The Olifants River Water Supply System provides water for domestic and industrial water use purposes, irrigation, mining and power generation. The system serves more than 3 million people, providing domestic water to towns and rural areas within the Olifants Catchment as well as to the towns Polokwane and Mokopane and their surrounding rural areas northbound and outside of the catchment area.

Planning for the Olifants River Water Supply System

The Reconciliation Strategy for the Olifants River Water Supply System was completed towards the end of 2011. The strategy had its aim to reconcile future water requirements with supply for a 25 year planning horizon, and to provide a framework for decision making.

Strategy Steering Committee

A Strategy Steering Committee has been established on 7 March 2013. This committee has representatives from inter alia national departments involved in water resource management, including the regional and national offices of DWS, provincial departments involved in water resource management, organized agriculture, relevant District and Local Municipalities, the Mining Sector and ESKOM. The Strategy Steering Committee will actively monitor implementation of the strategy by all role players.

Water requirements and availability

The accompanying graph shows the current system yield and the expected high and low water requirements until 2035. The system yield include transfers of water into the Olifants River Catchment from the Vaal , Usuthu and Komati River Catchments totalling 228 million m3/a for the seven ESKOM power stations within the catchment. The system yield will increase as a result of the commissioning of the De Hoop Dam in 2012/13. The ecological Reserve for the Olifants River Catchment has not yet been operationalized and it has been assumed that this will be implemented when De Hoop Dam reaches its full capacity. It has been established that the ecological Reserve will reduce the available yield by approximately 157 million m3/a.

 

The graph shows that without implementing interventions that will either reduce the water requirements or increase the water supply, the system will run into water deficits just after the implementation of the ecological Reserve (2017)

Water Quality

There are some serious water quality problems in the Olifants River Catchment. Localised water quality problems must be addressed by intensified compliance monitoring and enforcement and by reducing pollution at source. A separate water quality management strategy is being envisaged to address the water quality management issues.

The water quality in the study area however does not affect the management or availability of the resource (i.e. dilution is not required as yet). At many monitoring stations however, there is an upward trend in pollution. To ensure the sustainability of the resource, immediate attention must be given to the upward trend in pollution.

Supply interventions to meet future needs

The following interventions are necessary to overcome the expected water deficit from 2017:

  • Interventions that will reduce the water requirements:

    • Water Conservation and Demand Management for the Irrigation, Urban and Mining Water Use Sectors – phased in over 5 years for the former two sectors and over 10 years for the latter, all from 2013

    • Eliminating unlawful water use – phased in over 5 years from 2015.


  • Interventions that will increase the water supply:

    • Removal of invasive alien plants (IAPs) – implemented over 25 years from 2010. (A continuation of the programmes already running).

    • Groundwater development from 2012 over the next 23 years.

    • Treatment of additional decant water from existing and decommissioned and rehabilitated coal mines.

    • Sewage water reuse in Polokwane and Mokopane.

Successful implementation of interventions

DWS, as trustee of the country’s water resources, is only facilitating the process of water reconciliation planning and the implementation of the interventions is the responsibility of many more institutions. Without a concerted effort by all role players, water reconciliation cannot be achieved over the forthcoming years and it is therefore imperative that all relevant institutions work closely together.

** Exercise set **
[A] Print the part of the Olifants River water supply text from "The Olifants River Water Supply System provides" to "the catchment area.".
[B] According to the Olifants River water supply text, on what date was the Strategy Steering Committee established?

** The data **

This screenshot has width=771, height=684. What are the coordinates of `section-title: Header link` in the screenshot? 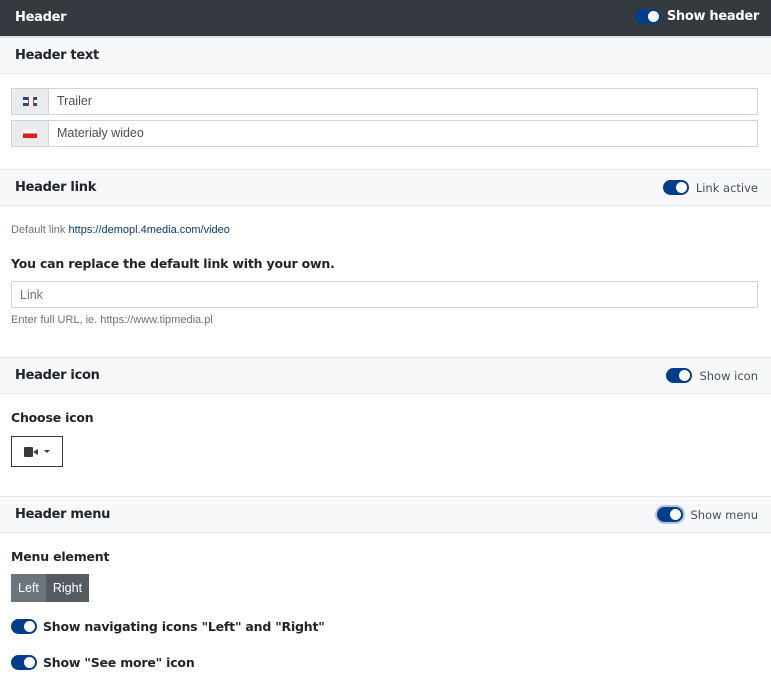 It's located at (56, 188).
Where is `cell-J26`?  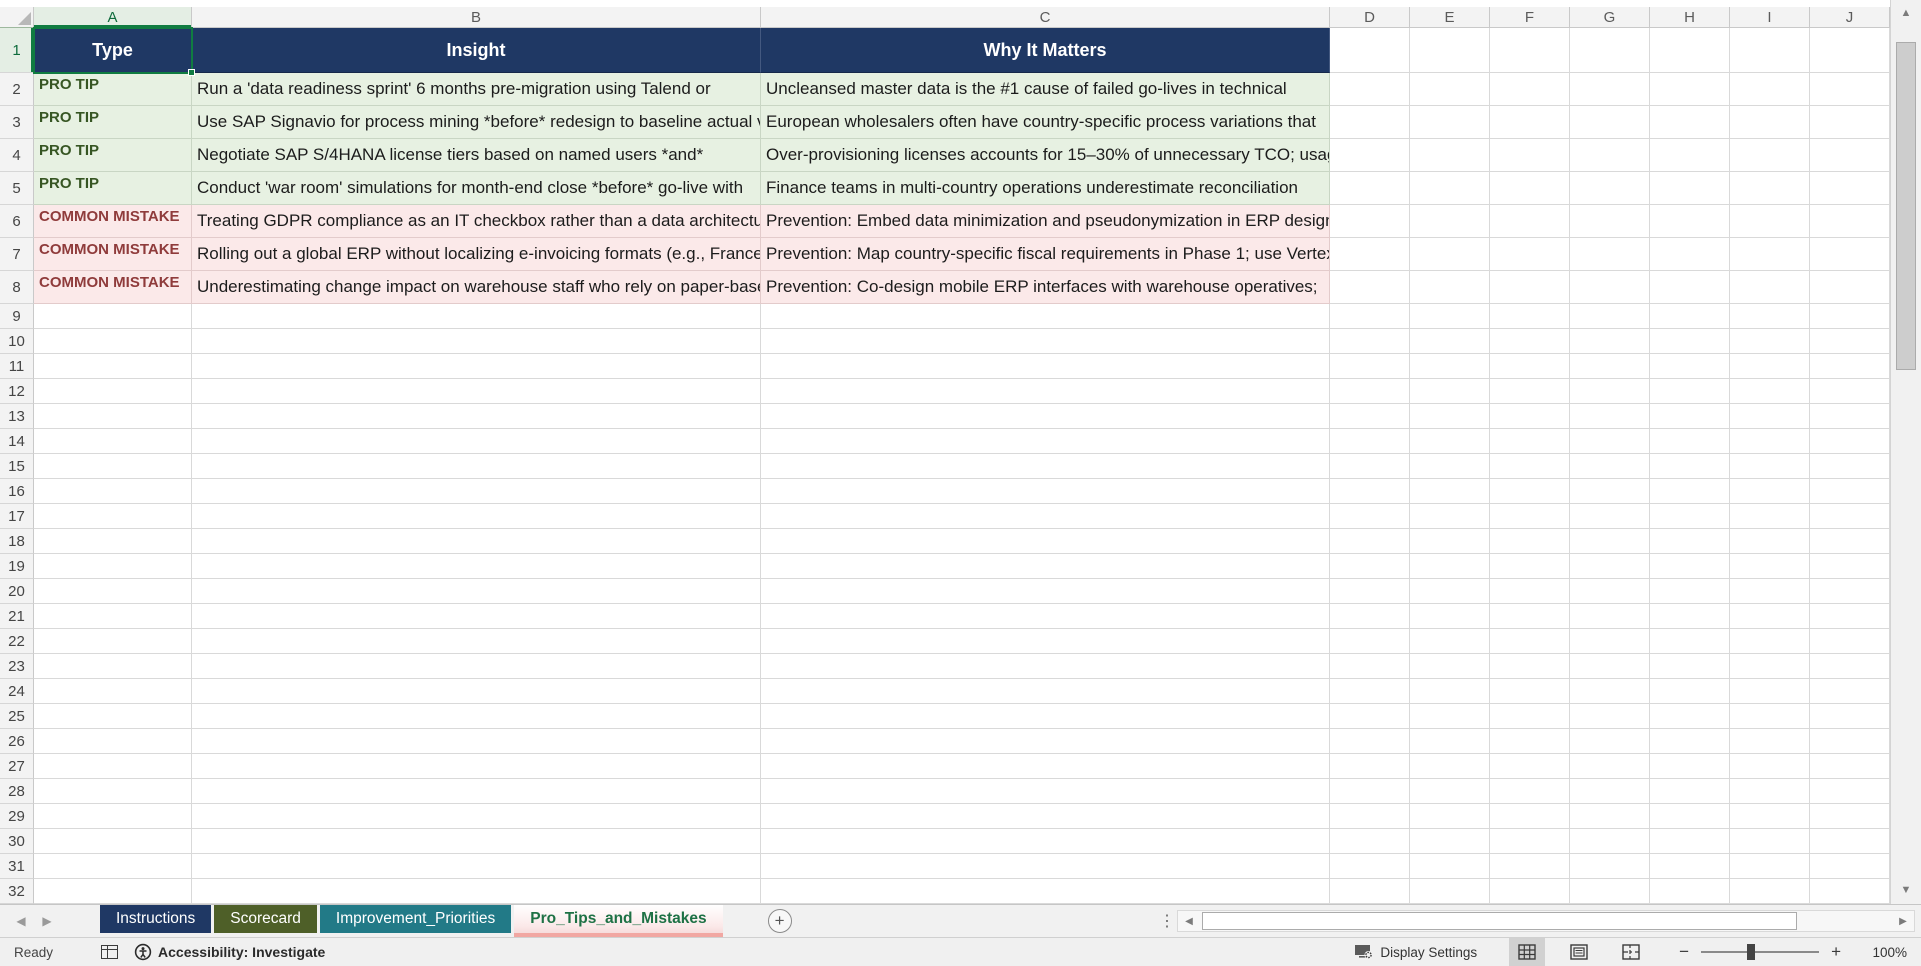 cell-J26 is located at coordinates (1850, 742).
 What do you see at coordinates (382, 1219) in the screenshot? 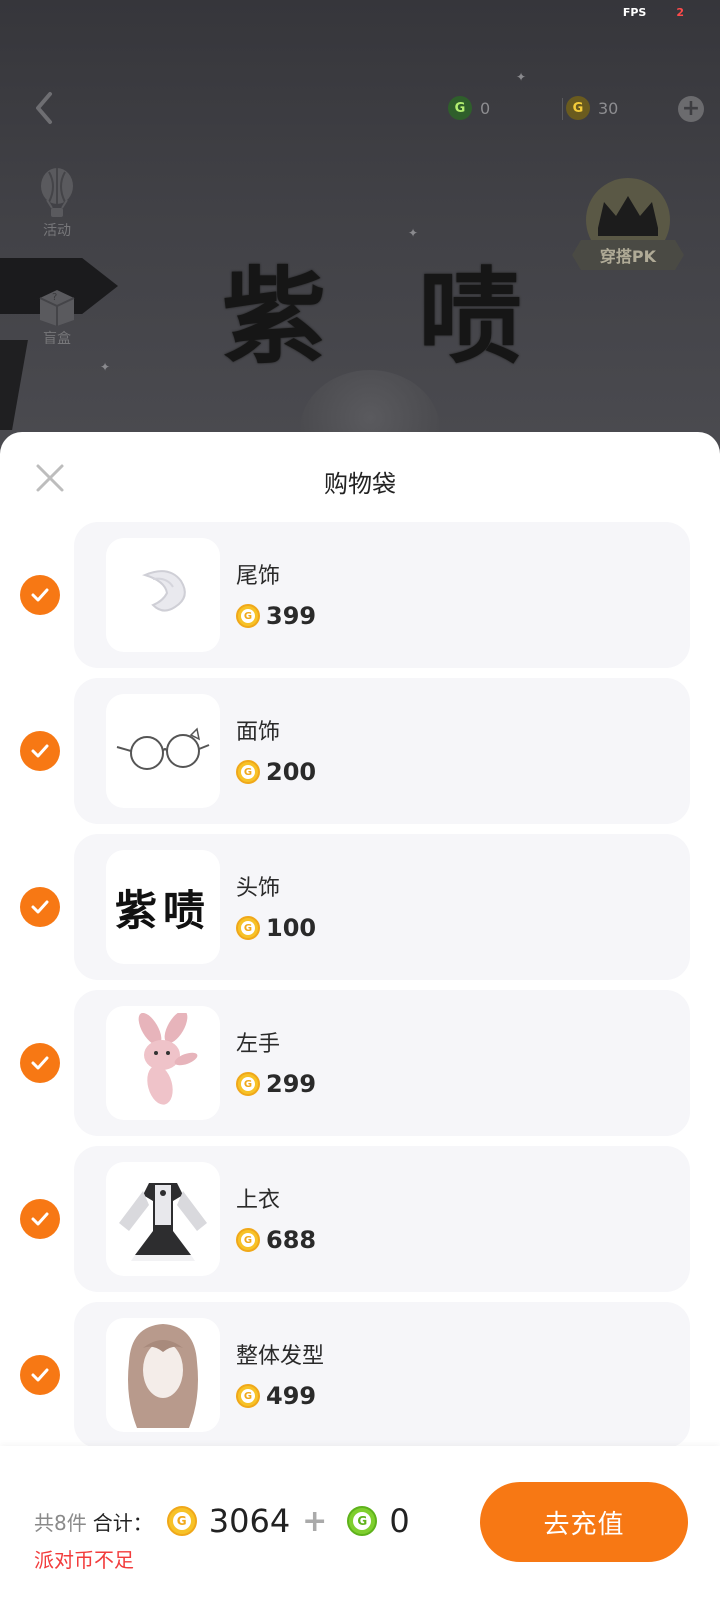
I see `item-card: 上衣 G 688` at bounding box center [382, 1219].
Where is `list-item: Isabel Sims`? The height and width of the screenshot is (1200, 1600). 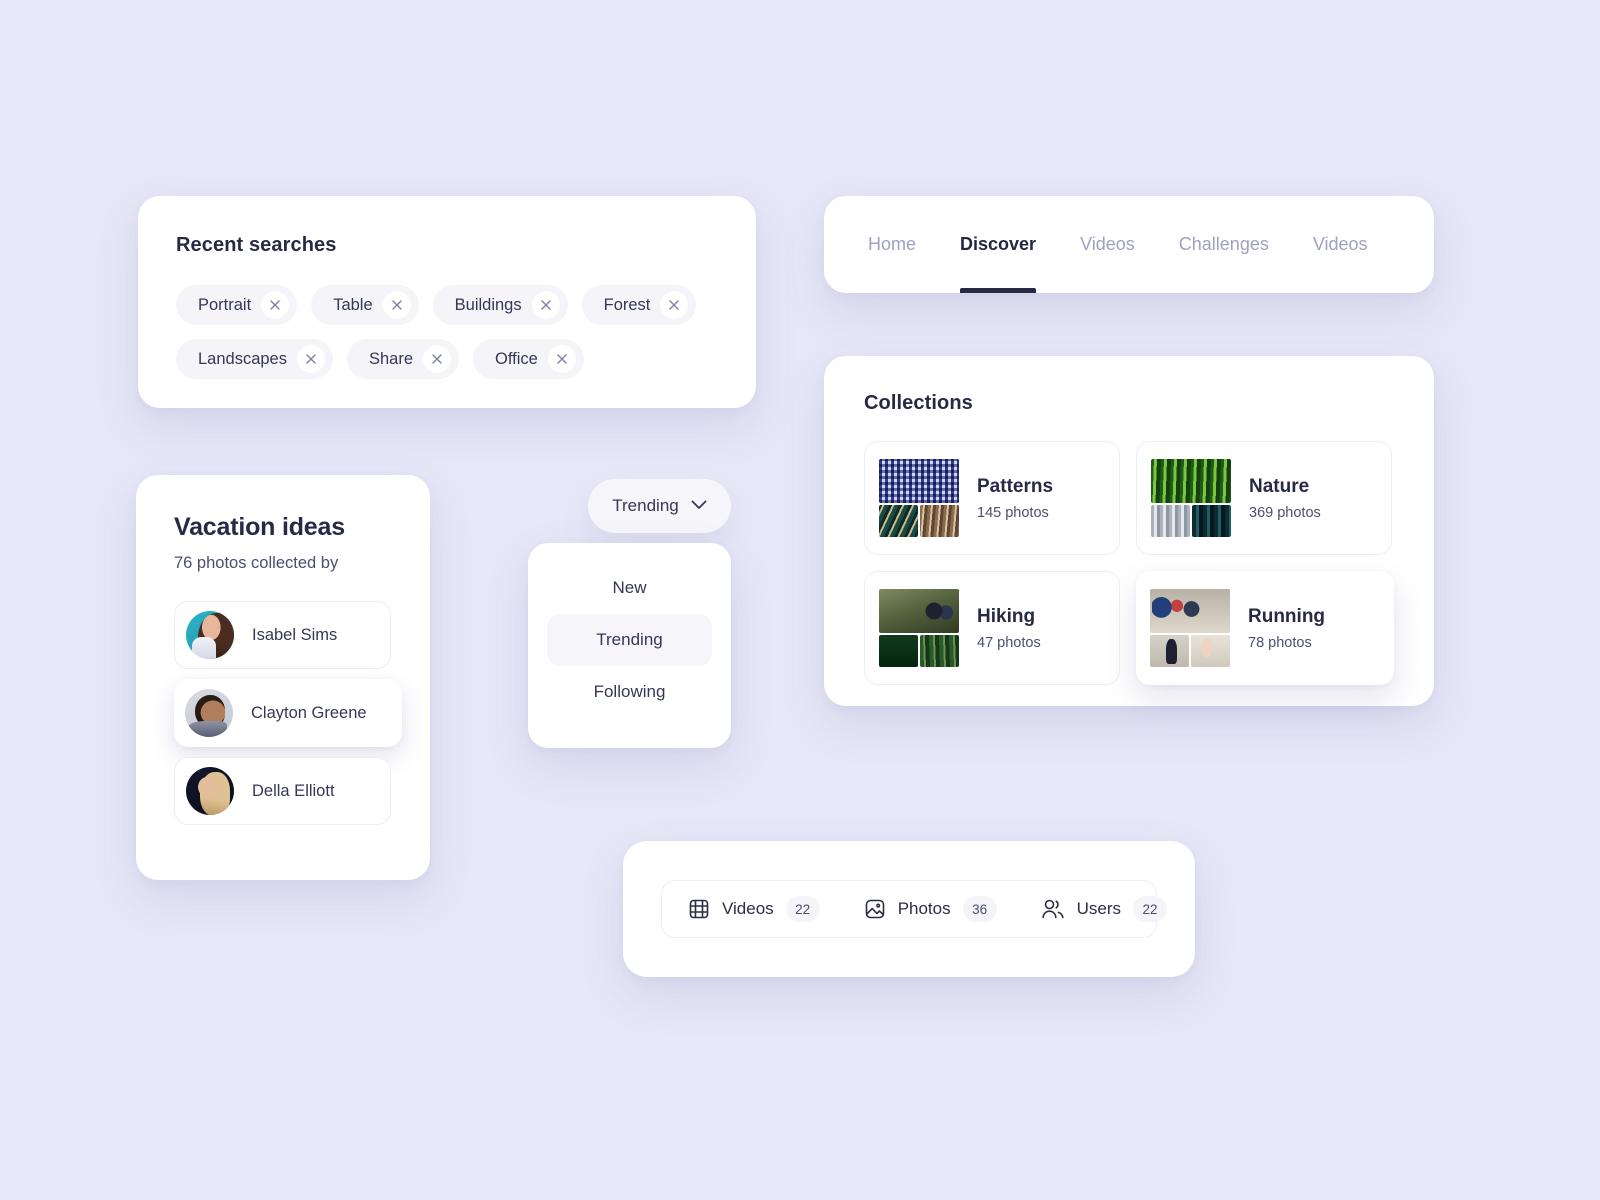 list-item: Isabel Sims is located at coordinates (282, 635).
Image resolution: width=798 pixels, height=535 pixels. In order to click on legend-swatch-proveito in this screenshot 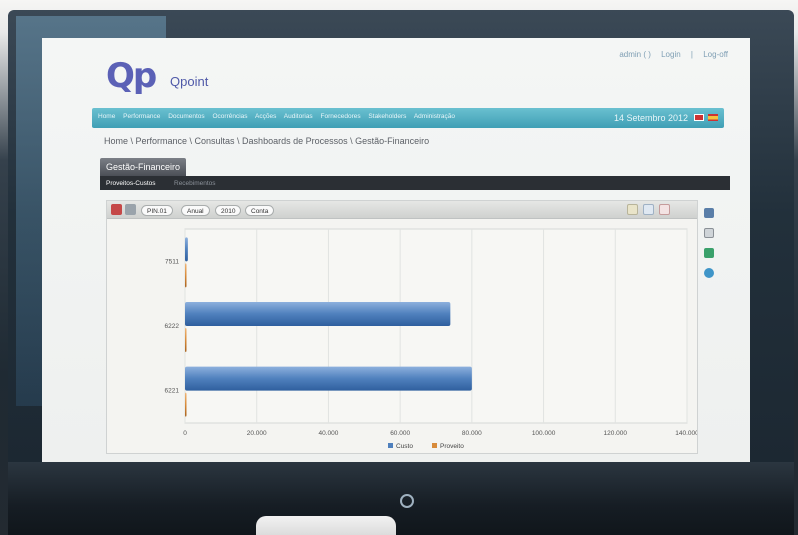, I will do `click(434, 446)`.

** Answers by task **
[A]
The Olifants River Water Supply System provides water for domestic and industrial water use purposes, irrigation, mining and power generation. The system serves more than 3 million people, providing domestic water to towns and rural areas within the Olifants Catchment as well as to the towns Polokwane and Mokopane and their surrounding rural areas northbound and outside of the catchment area.

[B] 7 March 2013